蘭七的肺腑之言讓我一時啞然,想起了瀛洲,想起了快記不得音容笑貌的阿公阿爹阿娘,我不免背過他去揩拭眼淚。
※
蘭族的這一舉動讓整個國家為之震驚,對此,人們評價各異。有人說蘭族是為了搏名,有人說蘭族人歷來不做虧本生意,這次也絕對是有十足的把握得到更多,當然更多的還是佩服蘭族人的義氣與勇氣,畢竟是數不清的真金白銀,而且是傾盡所有,不得不讓人佩服感嘆。
此事之后,蕭琰來過我的寢宮,故意在門外徘徊,我讓侍者去關門,侍者自然是不敢去的,我索性自己跳下床,光著腳丫飛跑去關門,門縫中瞥見他一瞬驚訝的容顏,只覺不解氣。
而門外的蕭琰也不多做停留,氣呼呼地走了。
關系就這么僵著,但我在心態上略占優勢,我們蘭家為了這個國家傾盡所有,我的腹中懷著蕭琰的孩子,不管如何,是蕭琰欠我的。

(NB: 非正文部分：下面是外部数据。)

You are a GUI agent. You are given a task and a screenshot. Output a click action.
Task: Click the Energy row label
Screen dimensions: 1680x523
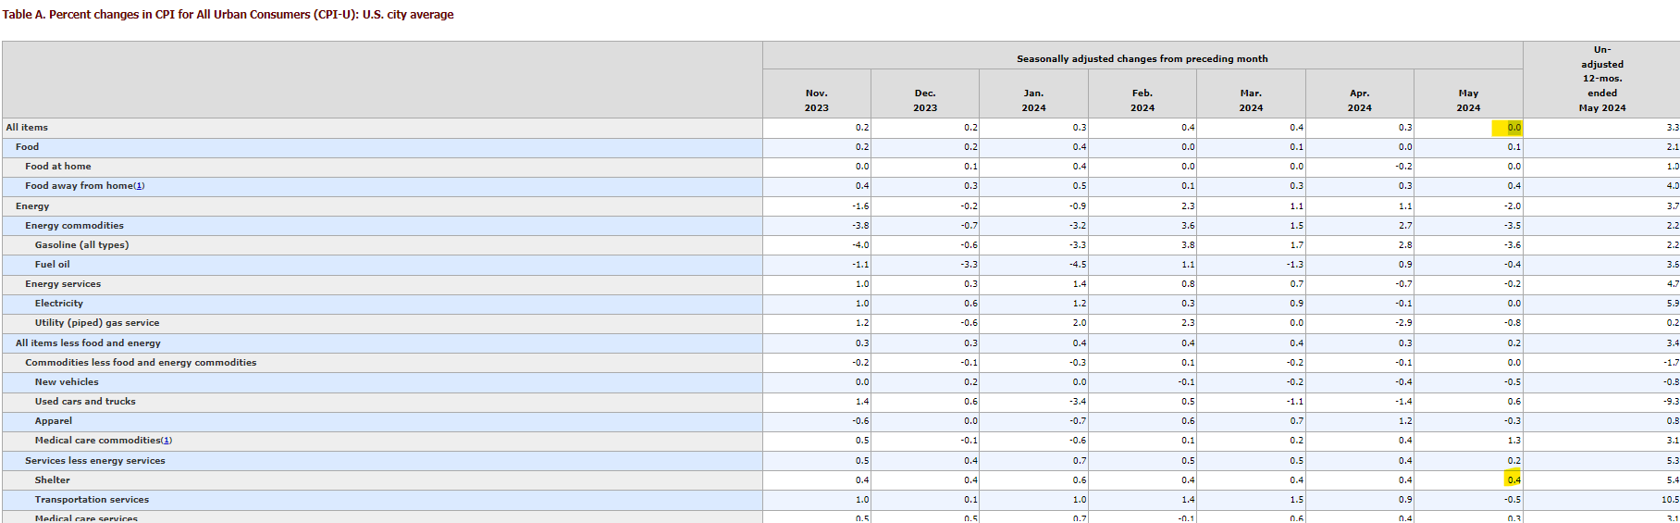point(32,206)
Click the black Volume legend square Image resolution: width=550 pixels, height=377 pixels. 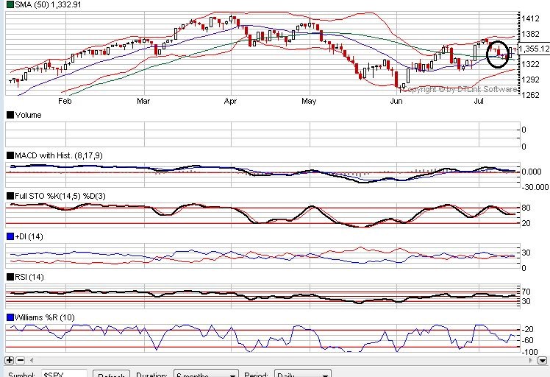click(10, 115)
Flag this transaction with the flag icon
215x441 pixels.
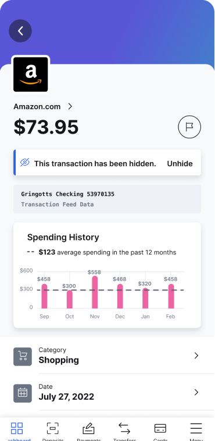click(x=189, y=127)
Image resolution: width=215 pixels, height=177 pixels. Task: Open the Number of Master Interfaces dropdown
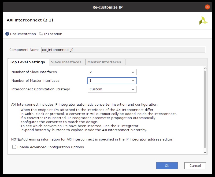coord(112,81)
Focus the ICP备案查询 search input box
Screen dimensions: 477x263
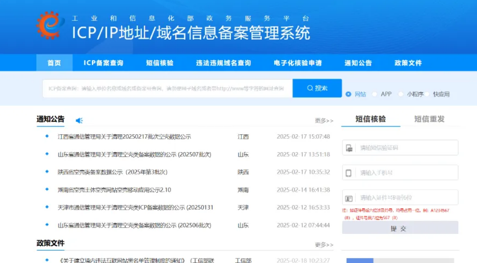(167, 88)
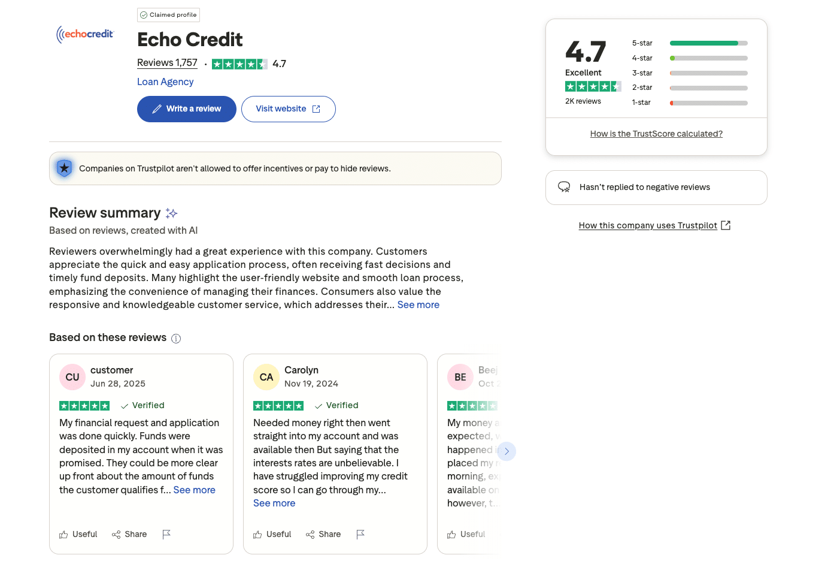Filter reviews using the 5-star bar
Viewport: 834px width, 561px height.
click(708, 43)
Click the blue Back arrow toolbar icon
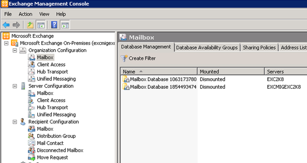This screenshot has width=307, height=163. click(6, 25)
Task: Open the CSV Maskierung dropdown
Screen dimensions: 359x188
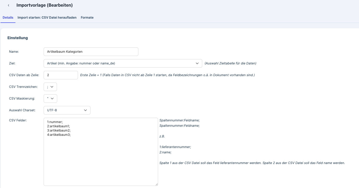Action: (x=50, y=99)
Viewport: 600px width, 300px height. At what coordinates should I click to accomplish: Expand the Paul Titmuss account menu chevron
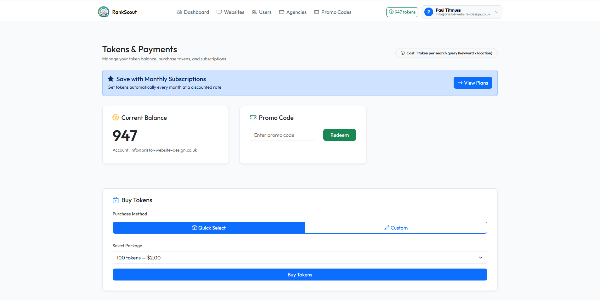(496, 12)
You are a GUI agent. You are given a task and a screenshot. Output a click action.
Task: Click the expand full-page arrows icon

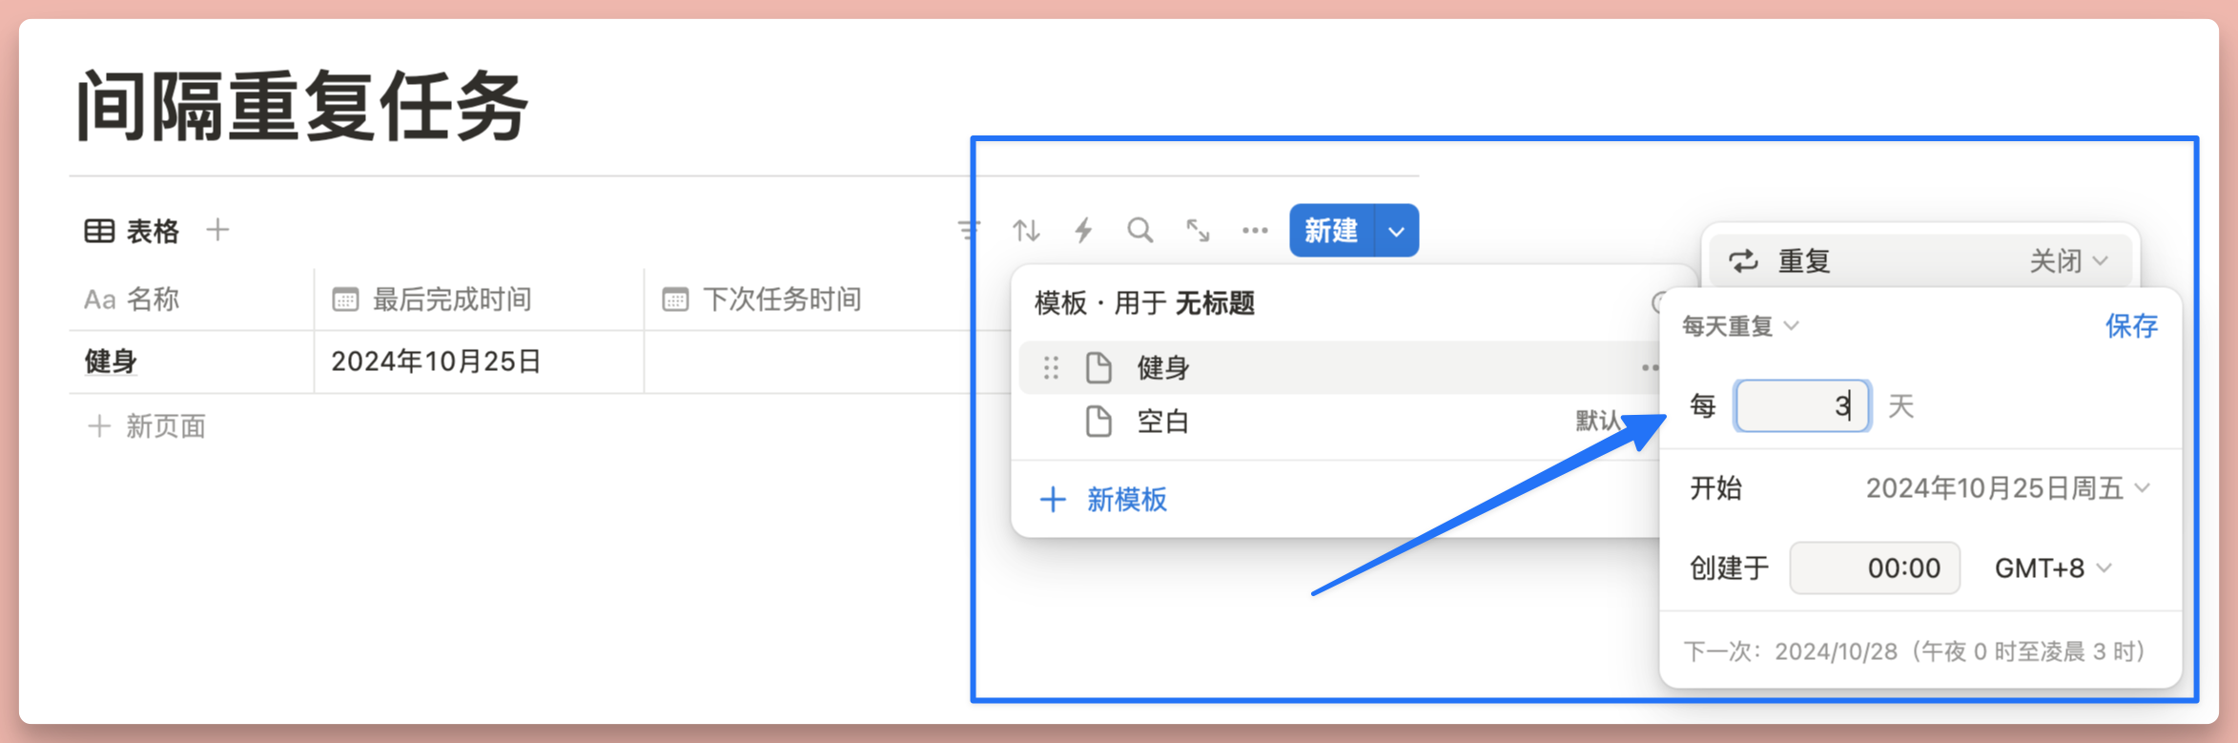pos(1198,230)
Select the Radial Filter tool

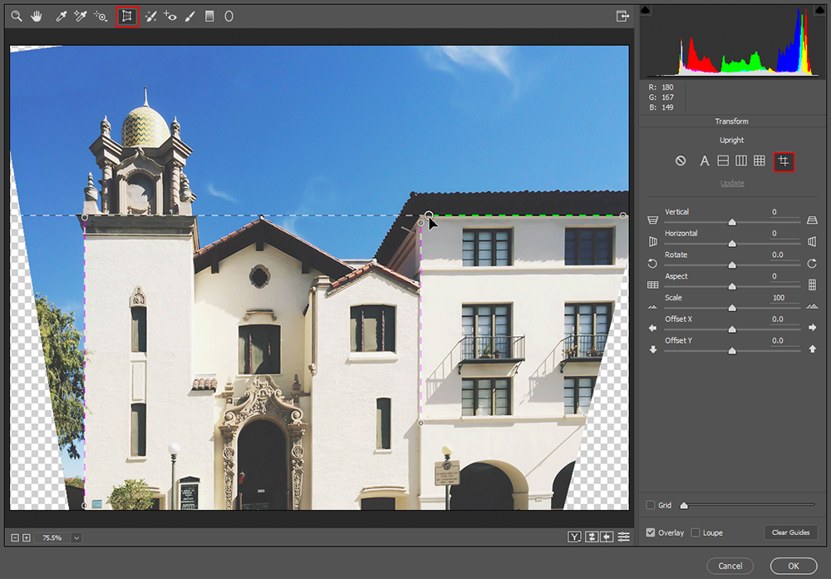click(x=229, y=17)
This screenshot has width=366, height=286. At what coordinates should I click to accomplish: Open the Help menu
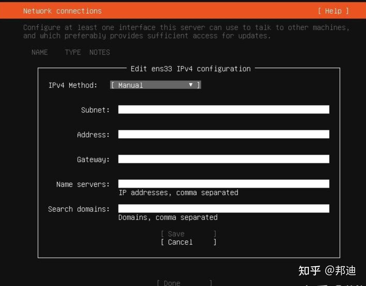[x=333, y=11]
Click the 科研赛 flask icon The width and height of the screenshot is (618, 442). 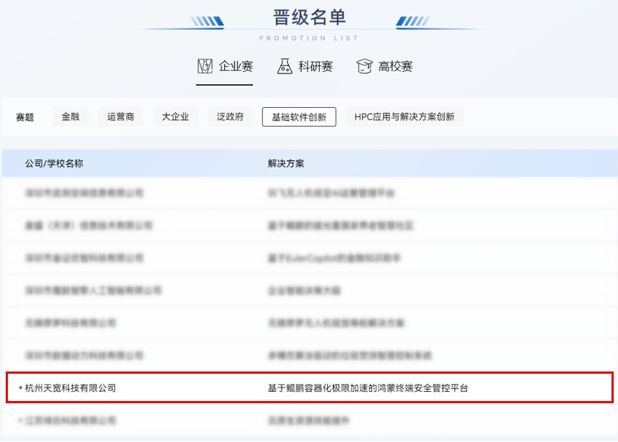pos(285,67)
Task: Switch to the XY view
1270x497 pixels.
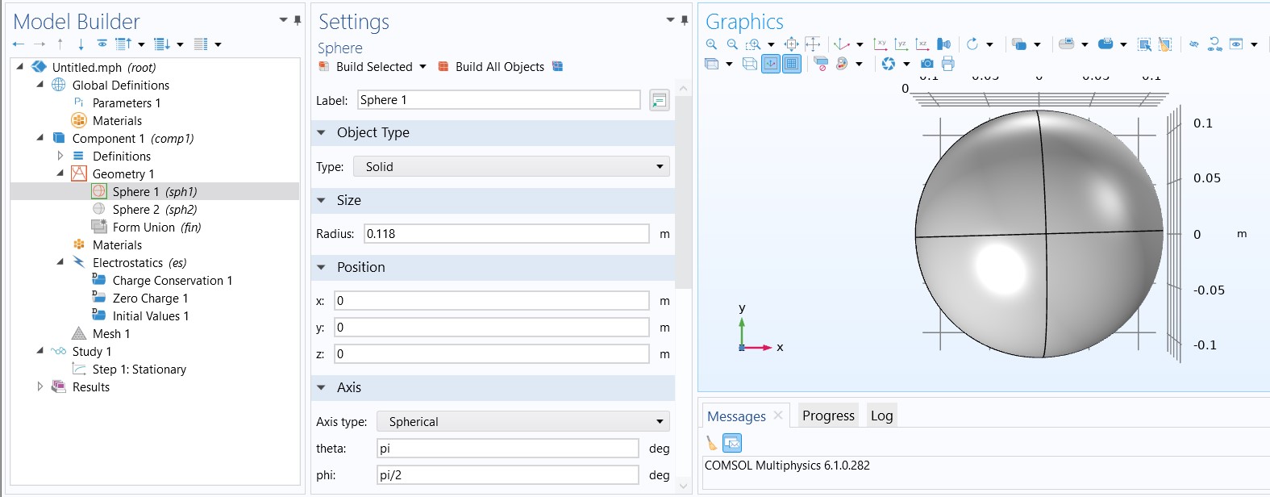Action: pos(881,44)
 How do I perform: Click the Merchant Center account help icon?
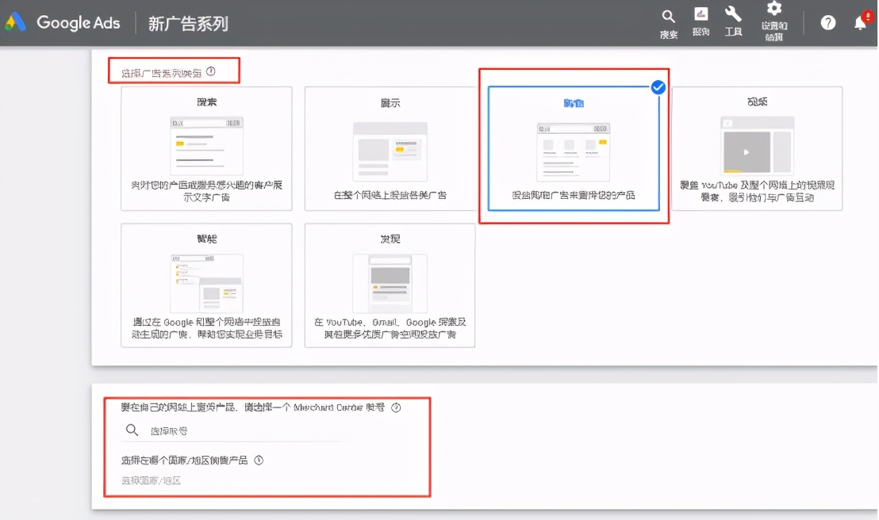coord(397,407)
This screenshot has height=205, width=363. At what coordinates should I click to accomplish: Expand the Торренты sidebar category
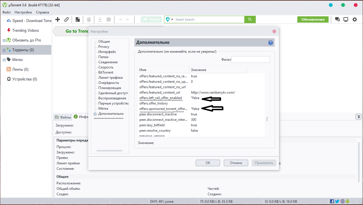pyautogui.click(x=4, y=50)
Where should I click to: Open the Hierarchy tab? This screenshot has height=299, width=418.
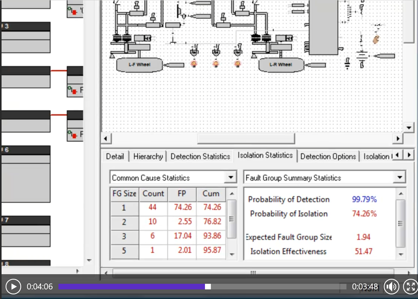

閑來無事,我開始為即將出世的孩子縫制小衣服,侍者們都勸我說要省著些精力,多休息,孩子的衣服內務府早就在趕制了,一年四季的都有。我心想內務府做得再精致,哪有親娘親手縫得好,這細細密密的針腳包含著母親的愛啊,穿在孩子身上,必定會讓孩子得到護佑。
立春日,祖母邀我去慶壽宮坐坐,說是給孩子準備了一些討吉利的小物件兒。萬象更新,我也特地穿了一件新衣。內里是琵琶袖雪綢衫,橘色鑲白條百褶長裙,外套一件水藍色刺著海棠秋荷的半袖長衫,發髻上插著一簇四五朵早開的杏花。